My new team is amazing! We are in a larger school, so there are six of us. Two teachers for each subject-art, music, and P.E. They’ve already helped me more than they know. But we are just beginning to know each other.

Learning my way around a new building. Getting to know new colleagues. Connecting with a new set of students.

As I considered these changes, I began to think about my almost five hundred new students. They are facing changes as well. Summer ending and school beginning again. For many, it means attending a new school.

Learning their way around a new building. Getting to know new teachers. Connecting with a new set of friends.

They are experiencing similar changes. And if these changes have such a powerful effect on me, how might they affect my students? Are they also feeling emotional and overwhelmed? Most certainly.

As I approach the upcoming school week, I need to be more aware of emotional reactions in myself and my students. We will work through the growing pains together and come out stronger on the other side. In the end, the results will be worth the change.

An Old Toy Box

Today was moving day. My family expected me to be crying at some point. It wouldn’t be unusual. Even my oldest son, Robert, called to check on me this morning.

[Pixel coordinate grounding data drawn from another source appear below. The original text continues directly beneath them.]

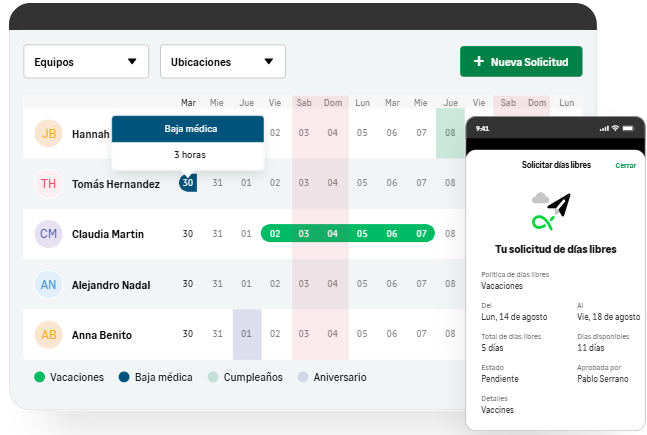647x435 pixels.
Task: Click the green Vacaciones legend dot
Action: pos(39,378)
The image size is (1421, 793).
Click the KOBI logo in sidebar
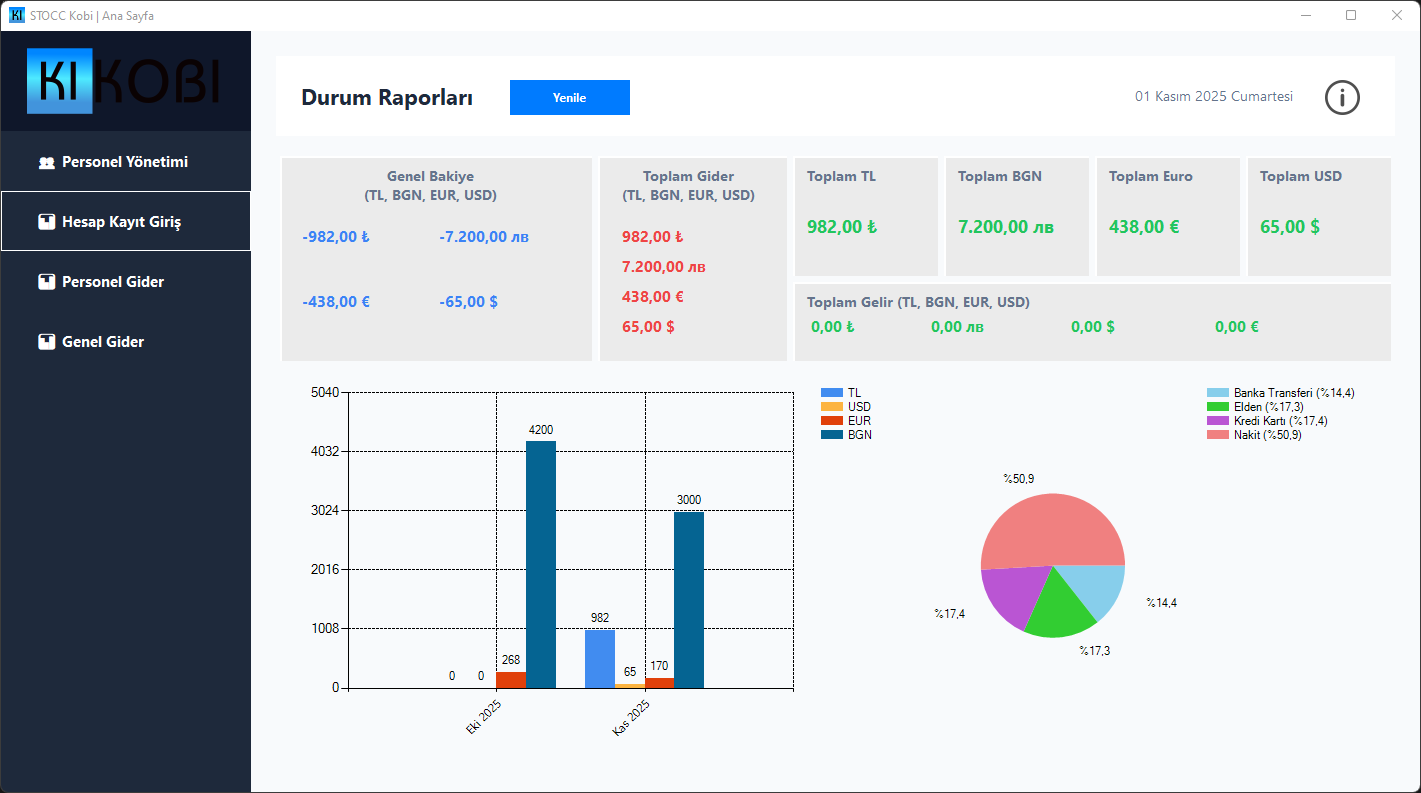coord(125,81)
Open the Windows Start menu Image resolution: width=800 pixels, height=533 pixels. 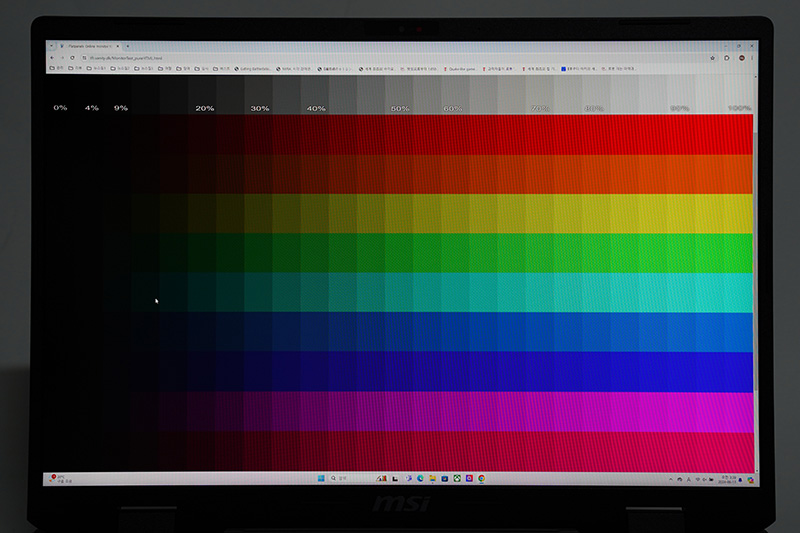321,478
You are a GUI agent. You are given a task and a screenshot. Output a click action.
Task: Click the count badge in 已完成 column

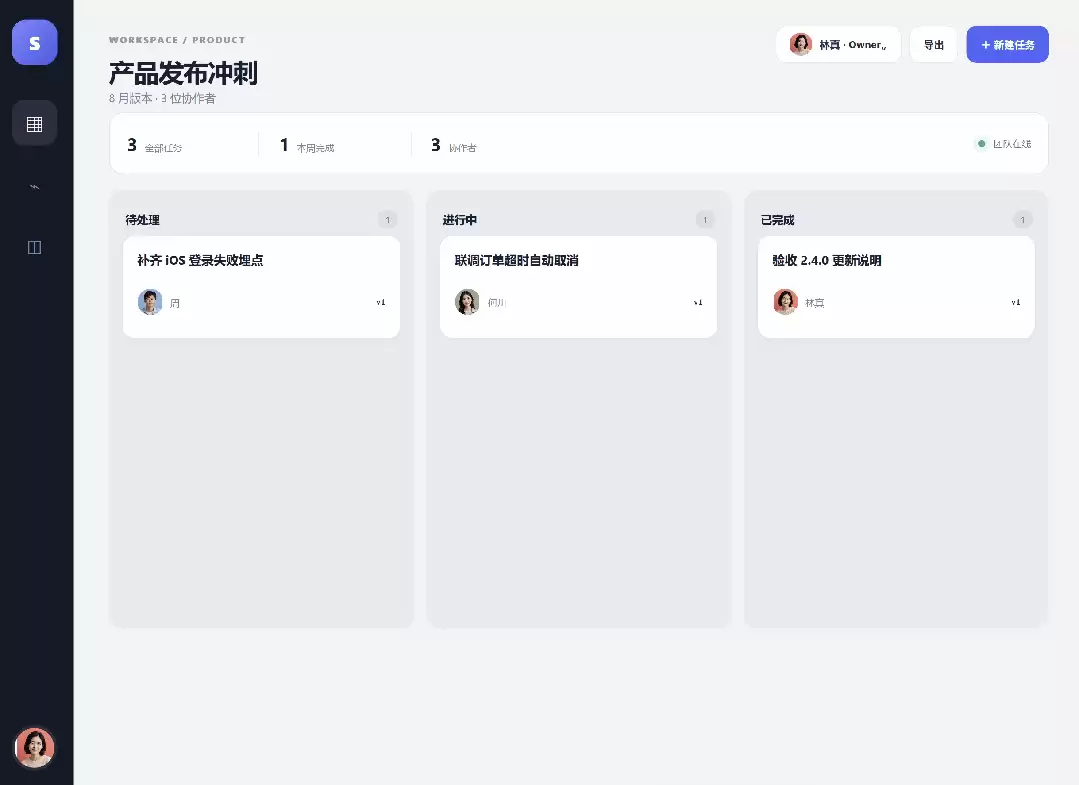click(x=1023, y=220)
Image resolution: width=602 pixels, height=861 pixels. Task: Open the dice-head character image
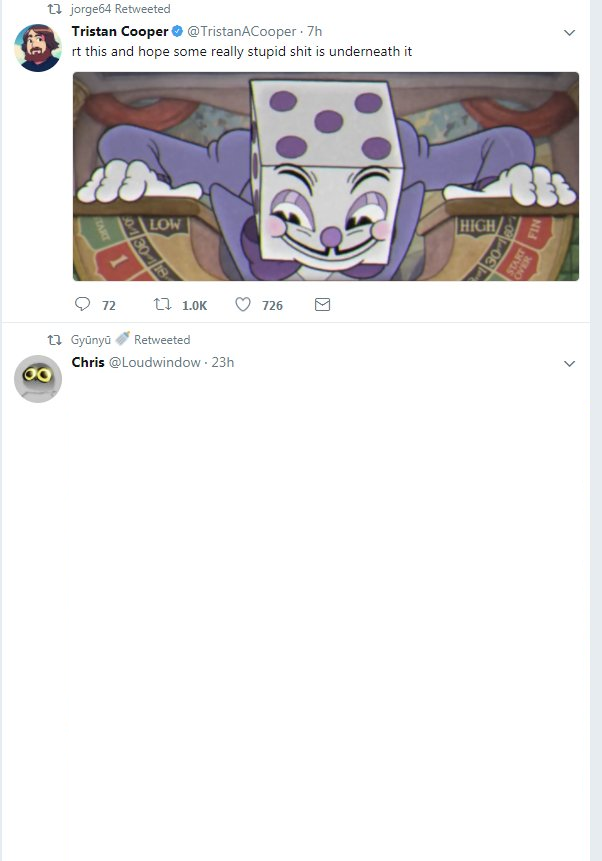[x=326, y=176]
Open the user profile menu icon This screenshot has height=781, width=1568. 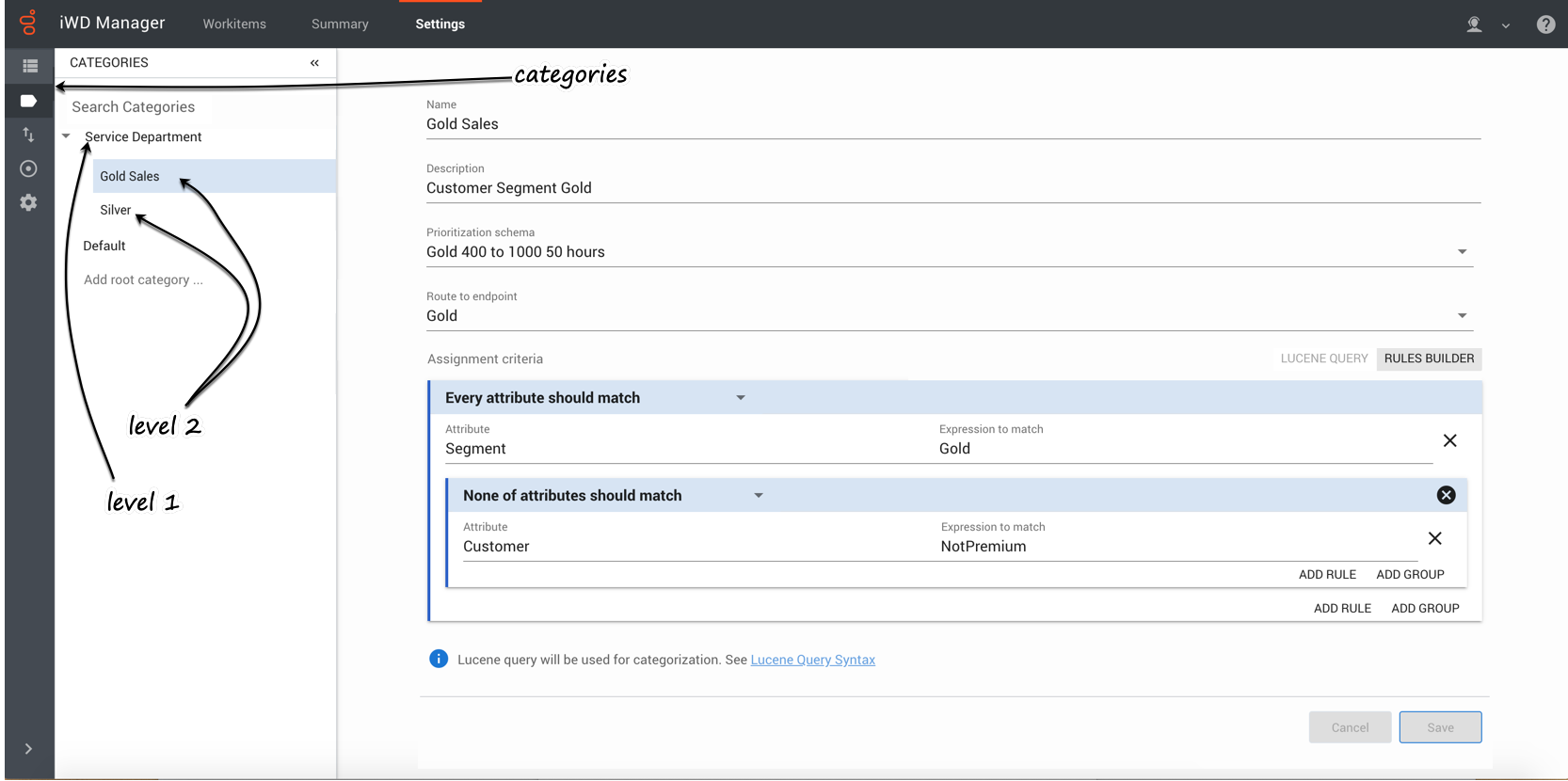coord(1475,24)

While I drove to the new house with Rachel and Ryan to unload cars, Gart stayed back with the movers. Soon he sent a text, a picture of the empty house. I felt a little sad, but no tears.

Once everything was unloaded at the new house, we made one more trip back to the old house. Now I was standing in the middle of the emptiness. Rachel commented, ”It hasn’t looked like this since we moved in.” That was 16 years ago. The kids were 8, 6, and 3.

I remember them running around inside the house. I remember worrying about Ryan falling down the stairs. I think about how proud I am of the young adults they’ve become. Still, there were no tears.

We backed out of the driveway. Gart and Ryan in the truck, Rachel and I following in my car. Something caught my eye-the old toy box my dad built when Robert was a kid. It’s a little bench seat with a lid which lifts for storage.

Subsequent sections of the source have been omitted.